Everyone has their own bidding strategy. Some people like to start low or hold off while others like to come in high or place larger bids so their opponents think they will pay whatever it takes. The truth is every auction is different and dependent on who your competition is, their personal financial situation, how many people are competing and what strategy they deploy on the night. If the bidding is slow or no potential buyers make an opening bid the auctioneer may choose to place bids on the vendors' behalf in order to move bidding towards a price level acceptable to the vendor. Any vendor bids will only be exercised by the auctioneer at his discretion and will be below the reserve price and below a price level which the vendor would consider accepting (Therefore helping buyers to buy – not penalising them in any way).
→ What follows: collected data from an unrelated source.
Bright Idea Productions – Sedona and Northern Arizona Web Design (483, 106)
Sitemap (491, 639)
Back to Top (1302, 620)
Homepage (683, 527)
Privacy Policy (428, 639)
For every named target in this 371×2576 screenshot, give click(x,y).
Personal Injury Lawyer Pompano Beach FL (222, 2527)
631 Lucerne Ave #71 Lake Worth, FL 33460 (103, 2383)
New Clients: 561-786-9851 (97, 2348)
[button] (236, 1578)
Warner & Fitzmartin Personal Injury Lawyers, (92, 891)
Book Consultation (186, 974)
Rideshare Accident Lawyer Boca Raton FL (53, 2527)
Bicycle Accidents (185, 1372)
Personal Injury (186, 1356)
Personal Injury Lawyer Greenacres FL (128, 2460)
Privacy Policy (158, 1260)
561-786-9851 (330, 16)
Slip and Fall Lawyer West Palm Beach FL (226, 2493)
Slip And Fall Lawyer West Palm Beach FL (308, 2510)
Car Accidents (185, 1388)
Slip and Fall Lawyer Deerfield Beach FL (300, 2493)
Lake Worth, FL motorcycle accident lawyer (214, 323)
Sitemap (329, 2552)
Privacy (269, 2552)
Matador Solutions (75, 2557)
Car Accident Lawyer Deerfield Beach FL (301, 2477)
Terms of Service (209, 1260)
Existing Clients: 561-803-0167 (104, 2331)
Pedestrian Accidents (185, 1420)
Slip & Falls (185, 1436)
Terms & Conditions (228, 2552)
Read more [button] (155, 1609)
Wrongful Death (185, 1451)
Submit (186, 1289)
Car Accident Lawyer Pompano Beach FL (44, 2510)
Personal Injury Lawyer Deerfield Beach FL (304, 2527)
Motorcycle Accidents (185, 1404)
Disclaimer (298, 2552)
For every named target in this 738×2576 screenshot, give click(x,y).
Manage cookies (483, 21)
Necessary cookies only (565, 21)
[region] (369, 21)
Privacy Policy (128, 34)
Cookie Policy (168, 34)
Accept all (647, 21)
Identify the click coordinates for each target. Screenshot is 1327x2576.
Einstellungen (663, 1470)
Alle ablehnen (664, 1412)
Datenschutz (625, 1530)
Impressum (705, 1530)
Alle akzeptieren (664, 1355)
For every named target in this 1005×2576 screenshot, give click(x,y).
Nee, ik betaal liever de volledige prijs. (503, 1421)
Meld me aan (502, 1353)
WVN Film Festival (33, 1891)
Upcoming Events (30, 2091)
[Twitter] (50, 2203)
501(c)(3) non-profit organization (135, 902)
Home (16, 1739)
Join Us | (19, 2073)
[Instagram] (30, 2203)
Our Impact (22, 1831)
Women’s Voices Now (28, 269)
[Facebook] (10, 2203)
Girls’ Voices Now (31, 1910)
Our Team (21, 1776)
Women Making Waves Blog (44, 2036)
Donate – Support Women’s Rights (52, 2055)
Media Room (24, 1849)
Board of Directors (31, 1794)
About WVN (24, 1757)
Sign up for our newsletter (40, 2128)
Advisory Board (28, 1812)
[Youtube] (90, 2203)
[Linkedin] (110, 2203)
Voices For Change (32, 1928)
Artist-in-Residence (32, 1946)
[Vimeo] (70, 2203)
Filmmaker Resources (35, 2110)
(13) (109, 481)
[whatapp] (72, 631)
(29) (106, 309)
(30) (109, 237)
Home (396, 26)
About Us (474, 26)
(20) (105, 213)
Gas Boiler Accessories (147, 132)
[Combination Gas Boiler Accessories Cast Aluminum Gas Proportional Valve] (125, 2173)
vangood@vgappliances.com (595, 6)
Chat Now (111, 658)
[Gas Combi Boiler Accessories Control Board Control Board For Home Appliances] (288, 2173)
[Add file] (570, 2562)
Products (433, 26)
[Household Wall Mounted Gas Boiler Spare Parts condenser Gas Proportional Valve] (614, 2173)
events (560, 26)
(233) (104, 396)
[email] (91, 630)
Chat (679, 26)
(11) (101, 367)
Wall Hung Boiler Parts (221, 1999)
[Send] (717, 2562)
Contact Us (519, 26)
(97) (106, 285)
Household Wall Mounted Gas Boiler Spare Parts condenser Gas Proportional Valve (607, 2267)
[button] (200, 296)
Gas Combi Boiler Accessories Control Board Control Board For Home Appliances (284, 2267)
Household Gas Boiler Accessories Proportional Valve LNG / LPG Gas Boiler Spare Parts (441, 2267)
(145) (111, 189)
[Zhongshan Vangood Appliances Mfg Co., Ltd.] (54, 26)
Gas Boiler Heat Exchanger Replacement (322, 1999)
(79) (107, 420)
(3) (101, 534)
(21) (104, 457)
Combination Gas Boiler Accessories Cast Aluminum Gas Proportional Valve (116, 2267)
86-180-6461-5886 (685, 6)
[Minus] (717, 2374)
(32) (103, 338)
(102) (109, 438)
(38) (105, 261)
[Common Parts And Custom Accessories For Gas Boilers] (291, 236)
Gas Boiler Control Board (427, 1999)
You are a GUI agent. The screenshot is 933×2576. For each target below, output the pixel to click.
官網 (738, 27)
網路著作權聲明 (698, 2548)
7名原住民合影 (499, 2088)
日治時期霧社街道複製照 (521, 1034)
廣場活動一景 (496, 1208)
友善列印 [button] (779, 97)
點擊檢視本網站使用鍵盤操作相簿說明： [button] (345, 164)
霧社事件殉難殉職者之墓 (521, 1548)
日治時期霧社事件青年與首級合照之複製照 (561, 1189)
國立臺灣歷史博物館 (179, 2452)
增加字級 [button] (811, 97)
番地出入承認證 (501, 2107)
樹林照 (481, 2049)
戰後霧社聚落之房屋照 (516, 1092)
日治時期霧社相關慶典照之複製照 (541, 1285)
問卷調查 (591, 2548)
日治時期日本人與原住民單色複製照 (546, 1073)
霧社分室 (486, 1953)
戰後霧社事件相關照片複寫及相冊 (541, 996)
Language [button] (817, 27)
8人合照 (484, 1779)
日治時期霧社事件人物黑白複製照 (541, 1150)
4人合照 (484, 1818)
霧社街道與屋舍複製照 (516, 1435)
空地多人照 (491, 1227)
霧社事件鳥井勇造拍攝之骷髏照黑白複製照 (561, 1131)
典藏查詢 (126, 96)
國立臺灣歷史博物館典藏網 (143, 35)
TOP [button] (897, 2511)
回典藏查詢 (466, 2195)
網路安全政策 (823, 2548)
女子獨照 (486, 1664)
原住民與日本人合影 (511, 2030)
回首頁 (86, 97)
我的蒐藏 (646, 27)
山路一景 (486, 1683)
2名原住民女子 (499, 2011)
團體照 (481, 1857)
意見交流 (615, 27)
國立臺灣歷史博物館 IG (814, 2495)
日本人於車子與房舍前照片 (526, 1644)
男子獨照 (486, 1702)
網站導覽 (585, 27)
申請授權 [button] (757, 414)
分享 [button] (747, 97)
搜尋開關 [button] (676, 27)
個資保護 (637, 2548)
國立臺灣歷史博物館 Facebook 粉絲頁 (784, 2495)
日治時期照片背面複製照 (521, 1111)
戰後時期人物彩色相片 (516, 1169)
If bidding stalls on a property but the figure is within range of a vendors' expectations then the auctioneer has the discretion to negotiate with the highest bidder. It pays to check or inquire about the company's auction terms before auction night or at least before the bidding starts if you are unsure. Auction terms can vary between real estate companies with some offering exclusive negotiation rights to the highest bidder if the property doesn't meet reserve while others will ask all bidders on the floor if they are interested in making a higher offer.
If the property does not reach a level that the vendor is willing to sell for, it is passed in and all offers are put on paper and anonymous negotiations occur. From this point on you have no knowledge of your competitors' offers.
Watch the room
People's body language can give away a lot. If you see your rivals in lengthy discussions or making phone calls it may well indicate that they are close to their limit. Arrive at the auction early and grab yourself a good position to watch your competition from.
Have a Plan B
There is no better feeling than buying your dream home. It can also be very deflating to miss out on a property that you set your heart on. Having another property to focus on helps minimise the disappointment. You may have lost the auction but remember you have also learnt a great deal about the current market and will be more prepared for the next auction.
Remember, with auctions the vendor has invested a reasonable sum of money in a serious marketing campaign so they are motivated to sell.